One of the more menacing amendments circling the financial reform bill is a proposal by Senator Tom Carper (D-DE) that would bar states from enforcing consumer protection laws against national banks and would make it easier for banks to claim immunity from state laws they don’t like.
This dangerous measure has some legs. The big bank lobby has described it as their “number one” priority. It has support from conservative Democrats and Republicans. The Washington Post editorialized in favor of it today. Although the White House opposes Carper’s amendment, Senator Dodd seems lukewarm at best on the question of state authority and has refused to rule out including a version of Carper in his “manager’s amendment,” a package of negotiated changes to the bill that Senators who want financial reform to pass have little choice but to accept.

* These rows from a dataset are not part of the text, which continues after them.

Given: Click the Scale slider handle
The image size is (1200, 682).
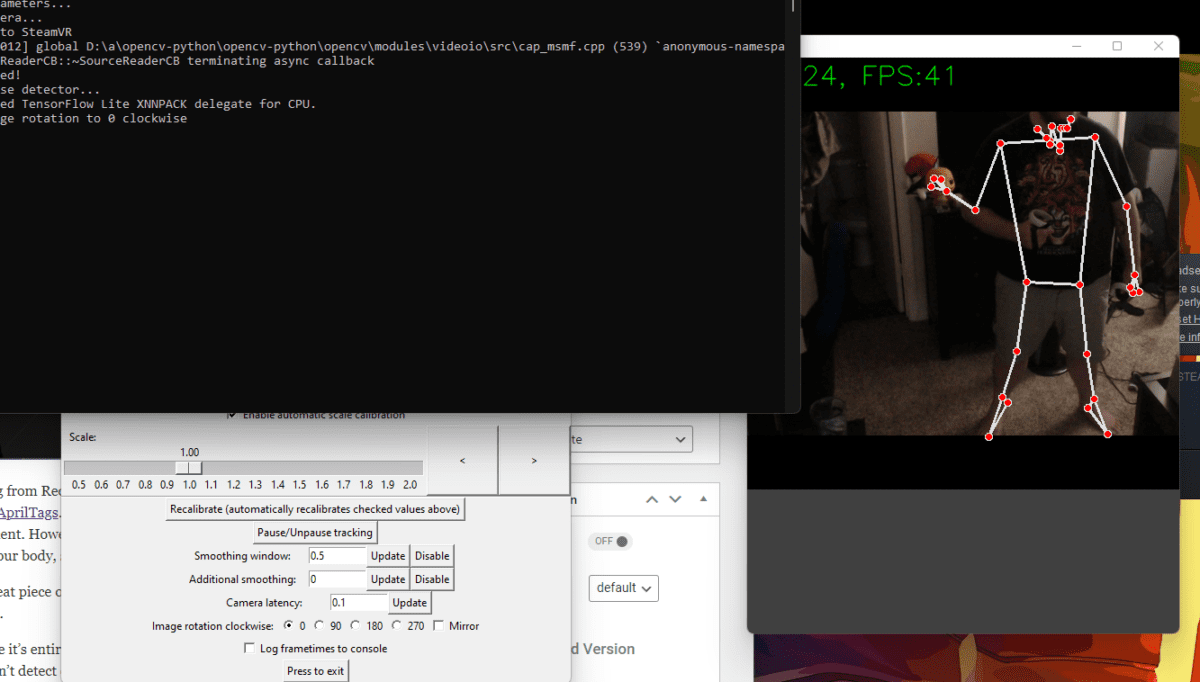Looking at the screenshot, I should click(x=189, y=468).
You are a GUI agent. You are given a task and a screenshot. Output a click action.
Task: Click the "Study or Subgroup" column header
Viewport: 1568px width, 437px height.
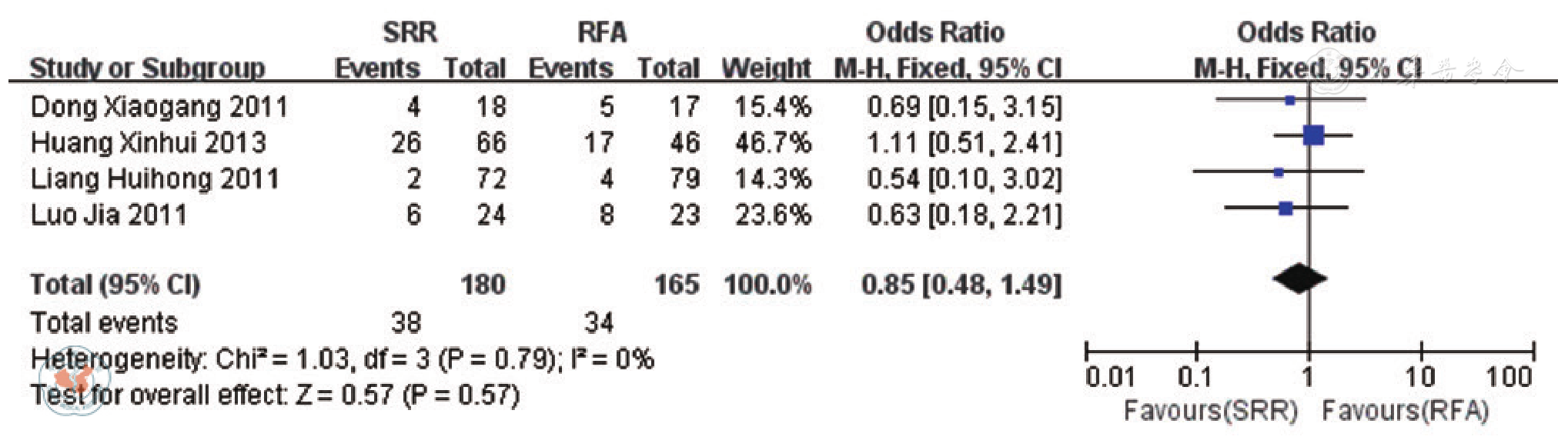tap(147, 68)
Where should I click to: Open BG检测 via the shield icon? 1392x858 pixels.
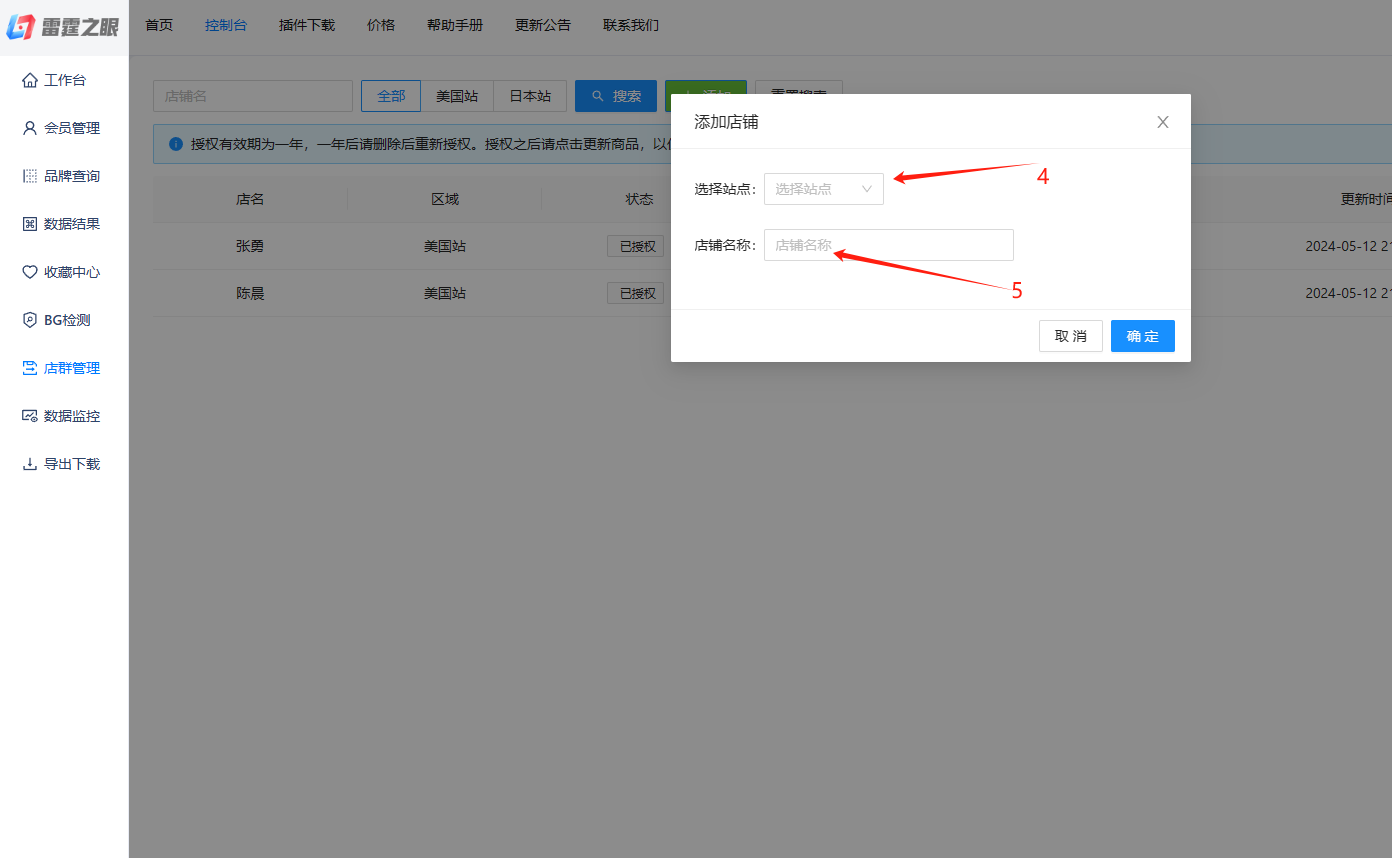point(30,320)
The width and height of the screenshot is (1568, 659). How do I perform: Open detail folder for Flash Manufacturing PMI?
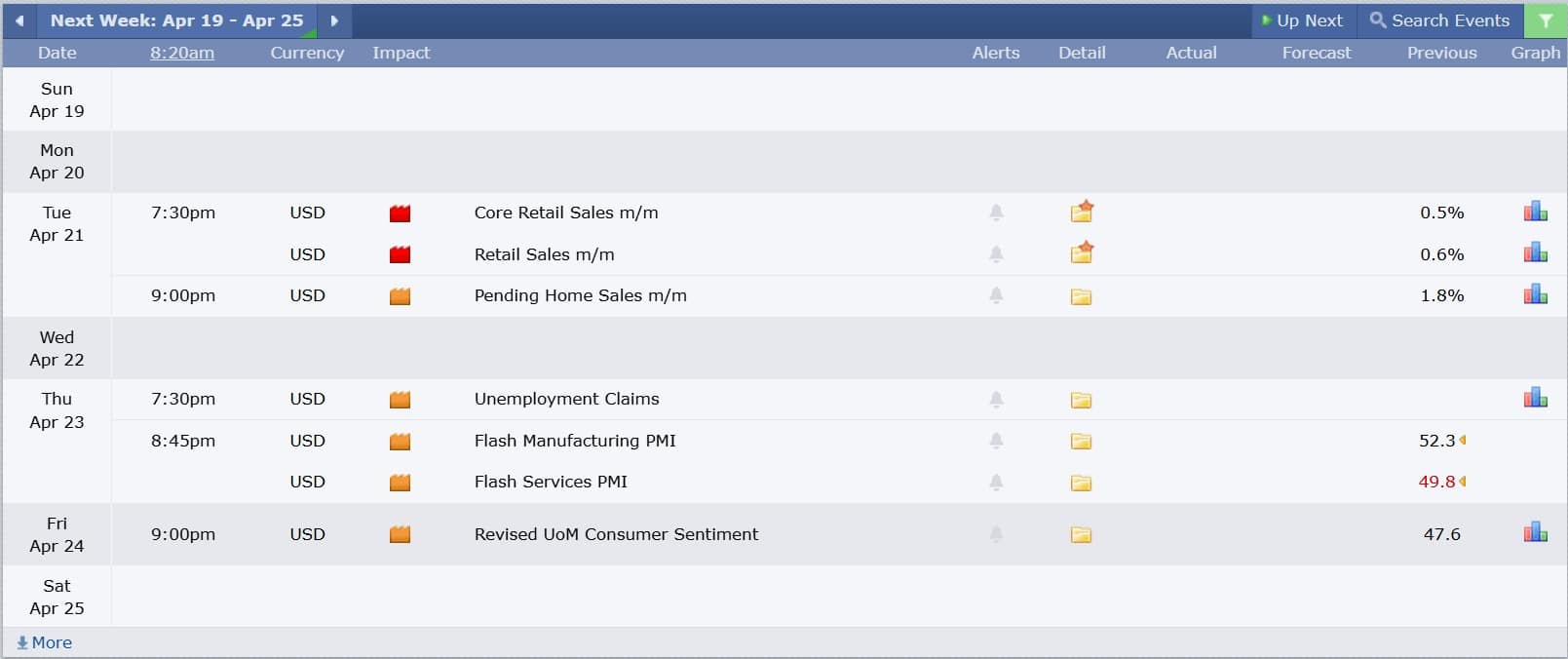pos(1081,442)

Here’s why Carper’s amendment would be a disaster:
1. It would hamstring states and prevent them from catching and stopping dangerous consumer lending practices before they metastasize into another crisis. State regulators routinely spot problems well before they become national epidemics. So it was with abuses in the mortgage industry. As early as 1998, states, like Illinois, New York, and Georgia, were taking predatory lenders to court, connecting the dots to Wall Street, and passing laws that limited risky, high-cost mortgage terms. Had those laws been allowed to take effect, they would have gone a long way toward preventing toxic mortgages and the teetering piles of leveraged securities that banks built on top of those doomed loans. But the states were blocked by the nation’s chief banking regulator, the Office of the Comptroller of the Currency (OCC), which, acting at the behest of national banks, declared many of these state laws preempted by federal law. In 2004, the OCC issued a sweeping preemption order that basically nullified all state laws governing consumer lending.
Carper’s amendment would enshrine the OCC as the main arbiter of state banking laws, virtually ensuring that national banks continue to get a pass.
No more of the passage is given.